Tuesday 5 April 2011

"Hey guy! you gotta try amnesia!"


Okay, Okay, so i keep getting emails to try games, in particular spammed to no end to try Amnesia: the dark descent. Honestly i've put it off because the trailers just made it look like someone took penumbra and reskinned it with the tile set from oblivion and thats sort of a one trick pony for me.
I realize the irony of saying that after playing a dozen or so resident evil games but what can i say, im a fickle hypocrite like that about my entertainment.

Anyway. I've tried that demo and honestly? its okay. However i feel i have to post because i feel like the developers have shot themselves in the foot with the mechanics. To put one point up to cite as reasoning i would blame the sanity effects from removing me from any immersion the game builds up.
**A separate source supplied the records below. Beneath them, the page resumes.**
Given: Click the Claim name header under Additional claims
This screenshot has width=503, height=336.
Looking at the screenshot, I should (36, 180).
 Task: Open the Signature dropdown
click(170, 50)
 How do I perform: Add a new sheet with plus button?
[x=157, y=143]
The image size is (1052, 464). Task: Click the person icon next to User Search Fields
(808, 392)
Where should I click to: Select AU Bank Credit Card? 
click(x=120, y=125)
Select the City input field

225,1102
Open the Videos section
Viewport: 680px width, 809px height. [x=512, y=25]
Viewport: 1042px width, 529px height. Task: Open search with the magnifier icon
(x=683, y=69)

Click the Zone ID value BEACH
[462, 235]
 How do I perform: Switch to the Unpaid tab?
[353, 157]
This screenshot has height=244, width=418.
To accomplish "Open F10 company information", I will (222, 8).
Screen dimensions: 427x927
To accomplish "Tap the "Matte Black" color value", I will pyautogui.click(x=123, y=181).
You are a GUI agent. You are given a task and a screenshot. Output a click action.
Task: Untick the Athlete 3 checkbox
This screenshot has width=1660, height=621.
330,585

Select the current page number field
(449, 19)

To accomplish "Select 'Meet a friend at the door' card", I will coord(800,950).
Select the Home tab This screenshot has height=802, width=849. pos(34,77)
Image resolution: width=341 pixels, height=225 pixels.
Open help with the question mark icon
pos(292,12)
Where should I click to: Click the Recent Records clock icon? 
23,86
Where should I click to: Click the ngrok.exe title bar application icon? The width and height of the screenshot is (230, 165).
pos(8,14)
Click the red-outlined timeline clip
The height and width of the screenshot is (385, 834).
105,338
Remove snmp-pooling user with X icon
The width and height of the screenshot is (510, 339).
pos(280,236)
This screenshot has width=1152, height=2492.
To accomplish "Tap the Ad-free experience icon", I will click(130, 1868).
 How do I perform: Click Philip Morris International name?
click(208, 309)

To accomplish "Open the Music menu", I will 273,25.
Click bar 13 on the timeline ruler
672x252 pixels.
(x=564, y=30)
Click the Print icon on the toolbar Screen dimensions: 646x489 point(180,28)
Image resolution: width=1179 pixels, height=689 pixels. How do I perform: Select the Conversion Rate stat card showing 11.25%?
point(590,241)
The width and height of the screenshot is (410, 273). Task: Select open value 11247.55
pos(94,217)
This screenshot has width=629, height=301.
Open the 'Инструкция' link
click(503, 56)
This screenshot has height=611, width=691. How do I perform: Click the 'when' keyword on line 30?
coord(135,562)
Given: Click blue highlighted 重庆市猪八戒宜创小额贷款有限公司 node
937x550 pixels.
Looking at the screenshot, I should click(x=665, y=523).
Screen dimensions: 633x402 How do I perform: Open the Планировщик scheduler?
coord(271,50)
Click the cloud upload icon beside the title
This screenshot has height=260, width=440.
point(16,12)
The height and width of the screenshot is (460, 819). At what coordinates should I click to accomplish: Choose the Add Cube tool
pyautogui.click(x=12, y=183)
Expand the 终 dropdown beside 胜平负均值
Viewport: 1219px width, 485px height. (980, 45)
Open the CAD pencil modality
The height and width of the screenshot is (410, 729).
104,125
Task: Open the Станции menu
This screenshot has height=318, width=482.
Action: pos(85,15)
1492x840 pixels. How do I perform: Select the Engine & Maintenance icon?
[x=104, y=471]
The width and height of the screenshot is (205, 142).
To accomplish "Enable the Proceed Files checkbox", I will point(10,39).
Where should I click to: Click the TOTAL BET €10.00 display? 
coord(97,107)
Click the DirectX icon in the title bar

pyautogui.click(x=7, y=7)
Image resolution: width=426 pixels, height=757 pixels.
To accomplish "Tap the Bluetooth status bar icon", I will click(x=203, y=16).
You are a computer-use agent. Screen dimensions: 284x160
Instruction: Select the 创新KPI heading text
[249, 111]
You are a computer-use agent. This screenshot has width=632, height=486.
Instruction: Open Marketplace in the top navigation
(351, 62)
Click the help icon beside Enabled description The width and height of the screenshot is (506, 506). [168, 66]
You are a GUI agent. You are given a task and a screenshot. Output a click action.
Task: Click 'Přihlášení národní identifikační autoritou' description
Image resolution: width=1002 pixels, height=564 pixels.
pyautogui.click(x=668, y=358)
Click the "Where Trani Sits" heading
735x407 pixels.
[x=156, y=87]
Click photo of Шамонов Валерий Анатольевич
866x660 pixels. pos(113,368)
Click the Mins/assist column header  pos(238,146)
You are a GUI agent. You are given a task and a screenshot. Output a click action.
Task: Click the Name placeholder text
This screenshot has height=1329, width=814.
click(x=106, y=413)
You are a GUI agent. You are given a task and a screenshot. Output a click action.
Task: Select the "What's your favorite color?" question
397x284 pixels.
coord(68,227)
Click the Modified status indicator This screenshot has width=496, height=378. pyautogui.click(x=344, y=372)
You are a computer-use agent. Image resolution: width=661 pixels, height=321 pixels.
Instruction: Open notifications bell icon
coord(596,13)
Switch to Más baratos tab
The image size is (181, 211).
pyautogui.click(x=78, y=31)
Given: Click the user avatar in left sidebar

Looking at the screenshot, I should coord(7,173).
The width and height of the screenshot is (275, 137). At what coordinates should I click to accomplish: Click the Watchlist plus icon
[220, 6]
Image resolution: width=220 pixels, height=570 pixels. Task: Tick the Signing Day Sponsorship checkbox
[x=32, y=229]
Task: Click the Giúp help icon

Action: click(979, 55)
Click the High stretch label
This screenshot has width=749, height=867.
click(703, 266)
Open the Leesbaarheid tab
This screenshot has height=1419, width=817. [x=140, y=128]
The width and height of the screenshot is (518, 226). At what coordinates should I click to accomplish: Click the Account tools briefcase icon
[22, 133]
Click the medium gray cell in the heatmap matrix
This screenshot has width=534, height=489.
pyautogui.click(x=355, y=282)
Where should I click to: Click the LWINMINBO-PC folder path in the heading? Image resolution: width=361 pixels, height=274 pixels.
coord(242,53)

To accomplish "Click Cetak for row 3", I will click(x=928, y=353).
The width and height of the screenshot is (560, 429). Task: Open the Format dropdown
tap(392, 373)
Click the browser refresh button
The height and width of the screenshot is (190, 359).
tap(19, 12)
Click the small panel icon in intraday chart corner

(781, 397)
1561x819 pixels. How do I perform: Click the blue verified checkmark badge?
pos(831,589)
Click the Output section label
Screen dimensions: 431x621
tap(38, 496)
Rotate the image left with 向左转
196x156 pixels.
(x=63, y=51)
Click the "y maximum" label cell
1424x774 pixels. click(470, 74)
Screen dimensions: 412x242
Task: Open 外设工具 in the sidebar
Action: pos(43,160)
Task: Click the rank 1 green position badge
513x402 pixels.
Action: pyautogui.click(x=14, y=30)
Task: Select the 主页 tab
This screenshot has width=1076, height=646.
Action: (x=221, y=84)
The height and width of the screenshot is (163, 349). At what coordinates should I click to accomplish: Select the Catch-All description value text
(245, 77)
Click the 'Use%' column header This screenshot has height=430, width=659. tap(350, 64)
My experience whent something like this:

-walk into dark room.
-see monster.
-get creeped out.
-start to hide.
-suddenly get shakeycam/jellyvision 'insane' effect.
-remember its just a game and death is nothing but a respawn with no time or data lost.
-previous event loses all impact and ambient fear imbibing in the player.


Now this could very well just be me but when my guy could see clearly and i was walking around with nothing creepy actually happening i was more open to scares than when the walls are bloody and the screens spazzing out. It felt almost farcical in nature to me. It utterly ruined every moment in this horror game that should have scared me. Which at best renders it a grimdark adventure game with irritating sanity effects which are not needed in any fashion but an artificial way to attempt to instil fear and a sense of urgency in the player. Which, once you realise this in the first 15 minutes, you are constantly aware of the artificial nature. that it is all fake and nothing can hurt you.

In filmmaking terms this is what we call a huge no-no. Rule number 1 is to create a world that draws your audience in. If you are constantly reminding them- intentionally or not- that this is all make believe they distance themselves from the piece and are far more likely to notice the unpolished bits and pieces as they play and all the more decrease how much they enjoy your product.

Basically through their own attempts to make the game scarier they made the game no longer scary for me and in doing so defeated the point of their own creation.


Sometimes games developers need to remember they are not a board game dungeon master attempting to paint a scene and impress emotions on their player about events they cannot actually see and explore. They are closer today to theatre directors, assembling the parts on the digital stage for the player to take the primary role in a story of their own production. You dont need to set up a system to make them feel. just allow them to feel it on there own as they explore the world.
Amnesia had a scary world, but in an effort to make an already scary world scary they make it no longer scary and in doing so the game i experienced was a failed product.

Not to say i dont recommend it but gameplay and story must go hand in hand but we are for more forgiving of story errors than gameplay ones. Heavy rain has plenty of plot holes, but the gameplay experience keeps you engrossed. This is a case of the opposite where they story keeps trying to engross you, but the gamelpay mechanics rip you right back out of it and its a shame that this happens but its just like the spamming of jump scares as you quickly alter your directional view in F.E.A.R. Fool me once shame on me, fool me twice?...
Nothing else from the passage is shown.